Dans le « laboratoire de l'homme nouveau », ils s'attendent à apprendre du réveil des masses et du modèle démocratique chinois. À la place, ils découvrent la pauvreté des Chinois et le vert des rizières, la surveillance constante, la soif de camaraderie mêlée à l'isolement dans une société collective. Dans ce récit où se croisent la fraîcheur de notes prises sur le vif et le regard rétrospectif de l'historienne, les rencontres, les paysages et les questions se succèdent au son des chants révolutionnaires et de l'opéra chinois.
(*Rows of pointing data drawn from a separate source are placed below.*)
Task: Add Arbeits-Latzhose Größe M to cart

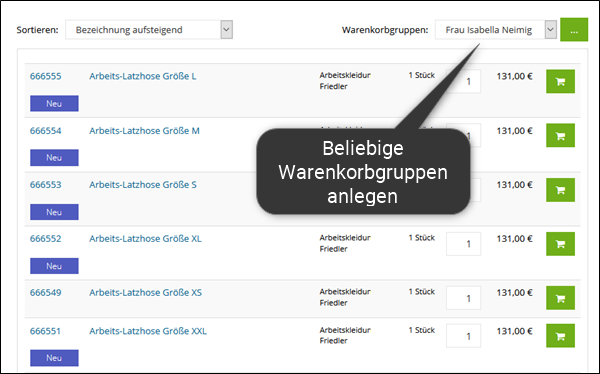Action: [560, 136]
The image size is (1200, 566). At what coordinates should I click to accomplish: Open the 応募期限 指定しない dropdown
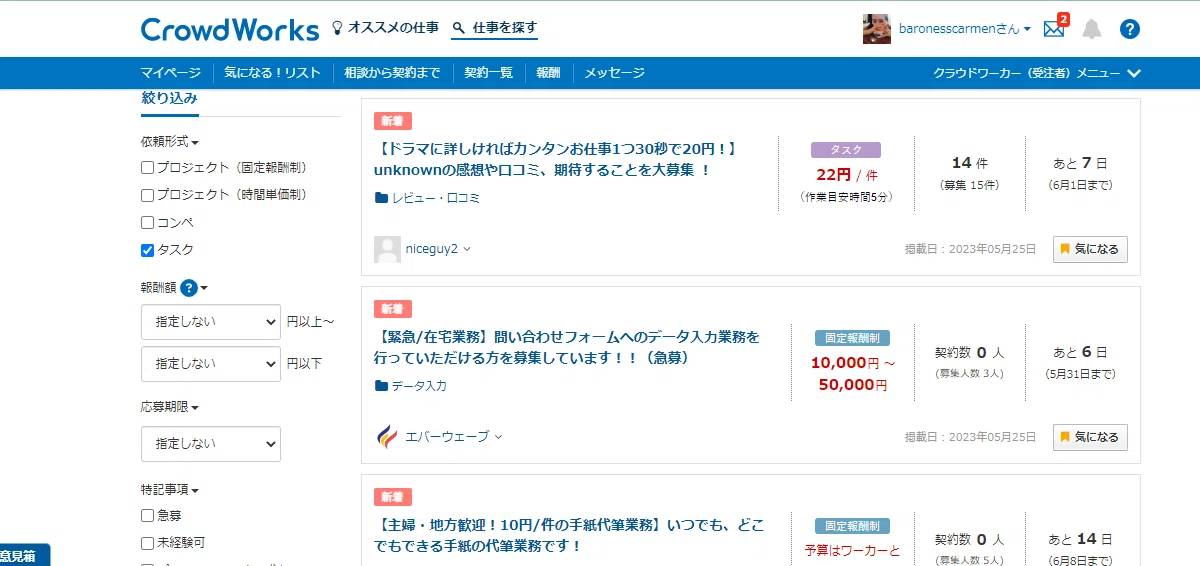pyautogui.click(x=211, y=444)
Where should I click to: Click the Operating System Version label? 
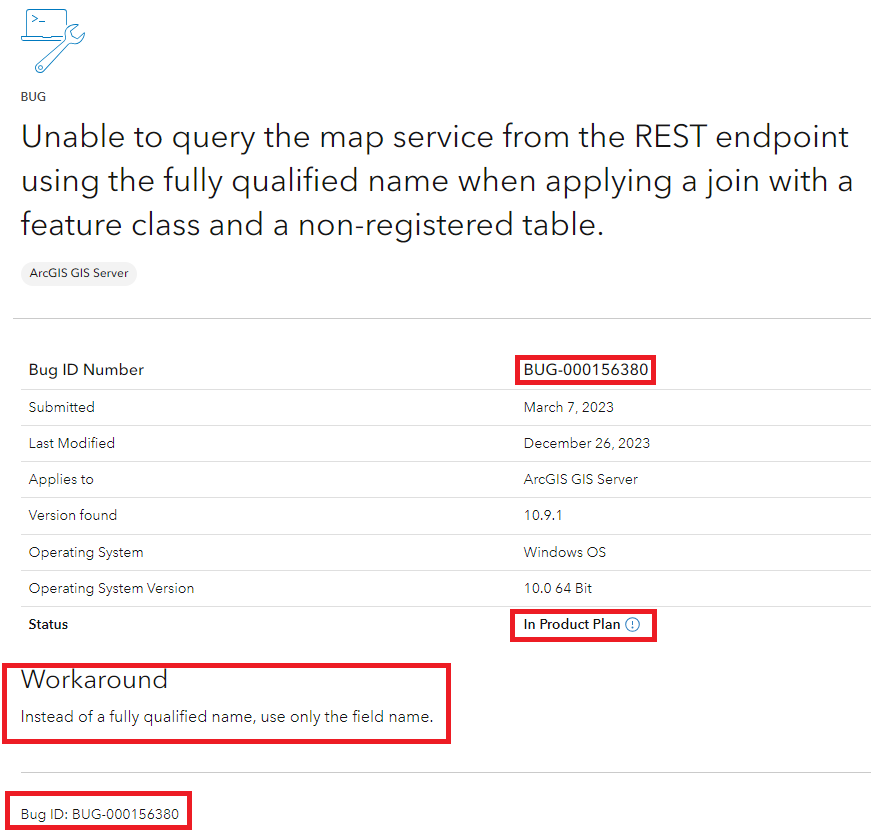click(x=111, y=588)
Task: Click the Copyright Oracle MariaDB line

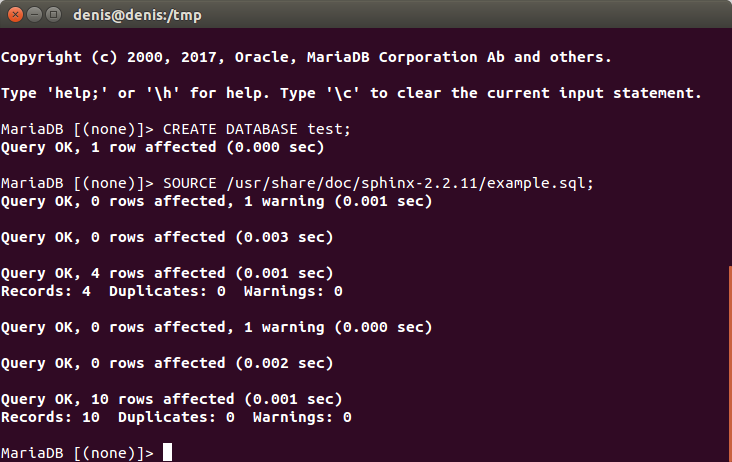Action: pos(306,57)
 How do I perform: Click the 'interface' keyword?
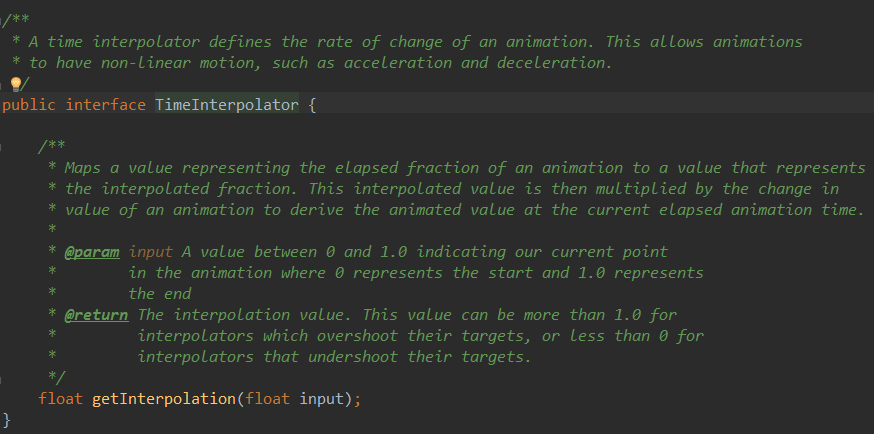pos(105,105)
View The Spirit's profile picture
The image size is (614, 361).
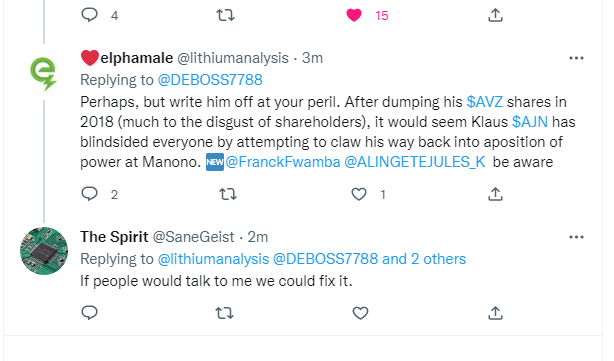(x=44, y=251)
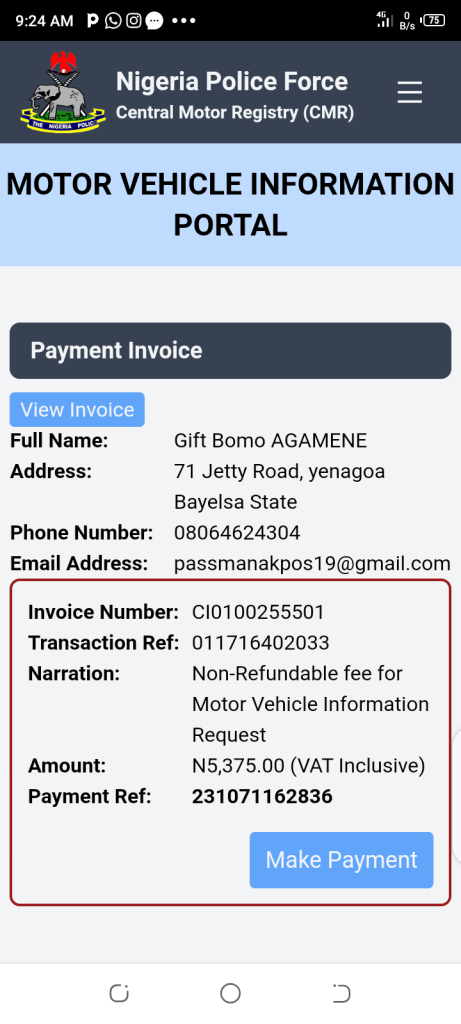Screen dimensions: 461x1024
Task: Click the Make Payment button
Action: pos(342,859)
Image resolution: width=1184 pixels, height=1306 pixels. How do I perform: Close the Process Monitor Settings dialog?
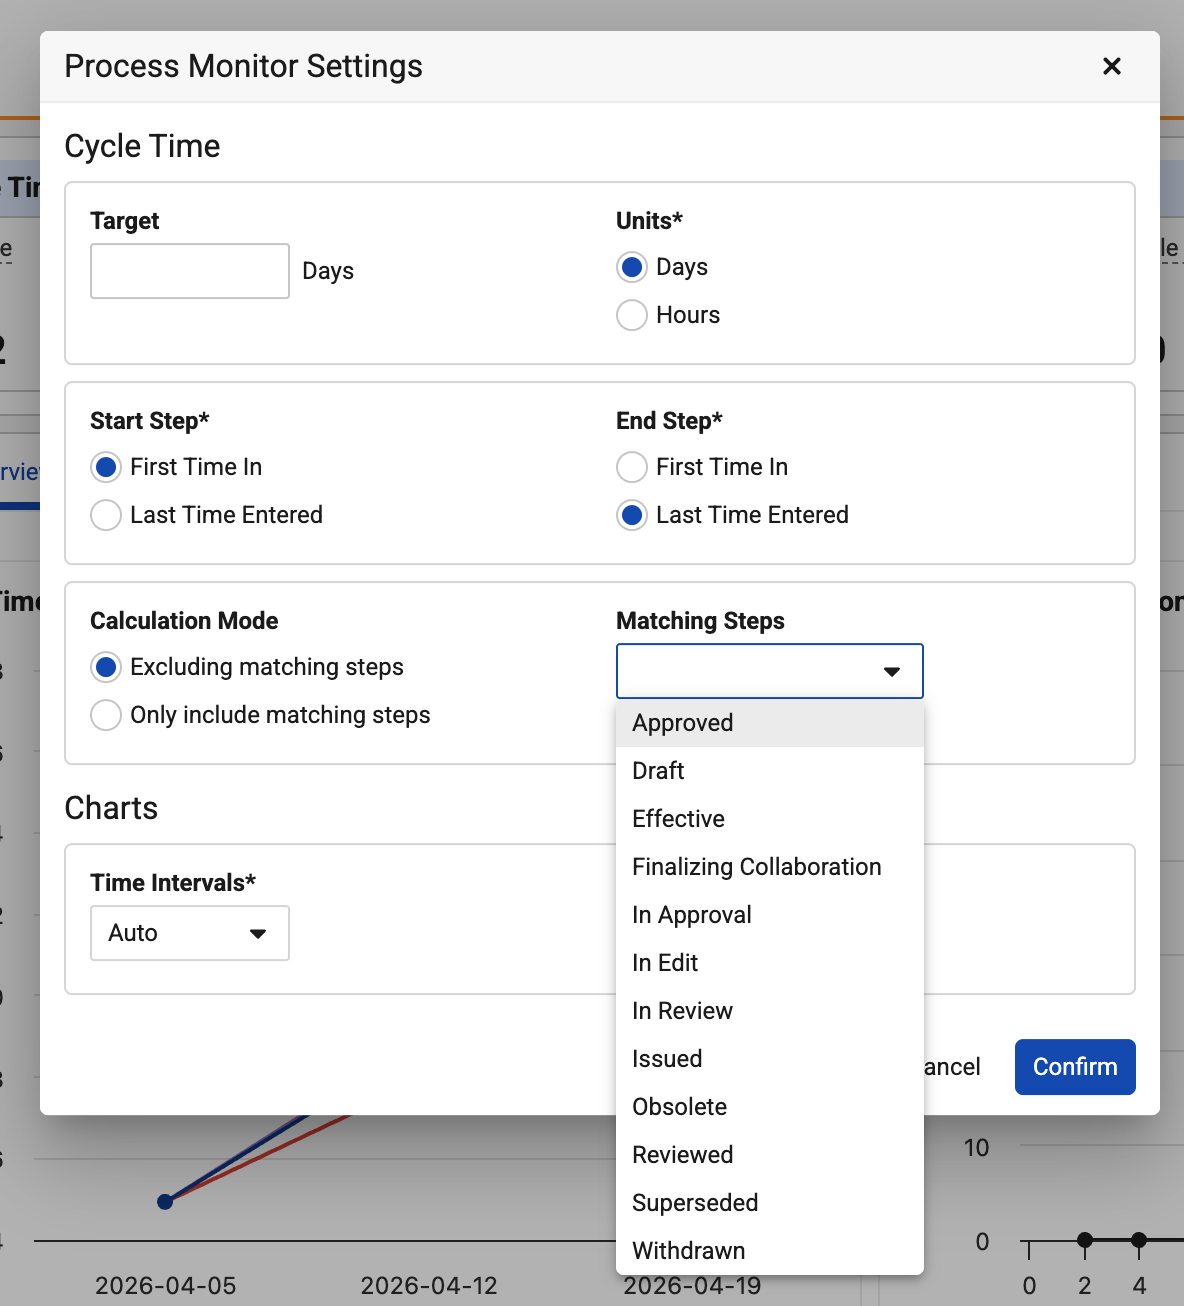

Devant « l'impossibilité de saisir autre chose que la surface de la société chinoise », quel sens donner à ce qui est vécu ? De ces années chinoises se dégage une « passion douloureuse, passion louche, passion déchirante » pour un pays, une époque et des idéaux.
Un témoignage limité
Les témoignages des occidentaux présents en Chine à cette époque sont limités. En effet il leur étaient impossible en dehors du contexte officiel, d'avoir des relations avec des chinois. Difficile de se lier d'amitié et encore plus d'être reçu dans une famille. Il en est toute autre chose de Jean Tuan, fils d'immigré chinois installé en France dès 1929. L'excellent « Un siècle chinois » (Edition C.L.C), qui sortira au printemps 2021, nous plonge dans l'histoire de la communauté chinoise vivant en France dans la seconde moitié du XXème siècle. Et surtout, l'auteur nous rapporte son incroyable séjour à Pékin durant l'été 1967 alors que le pays est plongé en pleine révolution culturelle. Séjour vécu au plus près des chinois, en vivant avec eux. Il sera même « garde rouge honorifique », certainement un des rares occidentaux à l'avoir été… Ensuite Jean Tuan nous fait vivre la spectaculaire évolution du pays de 1980 à 2000 dont il a été un témoin privilégié grâce encore une fois à ses origines. Marie Holzman, sinologue de renom, a préfacé cet ouvrage, reconnaissant son caractère unique.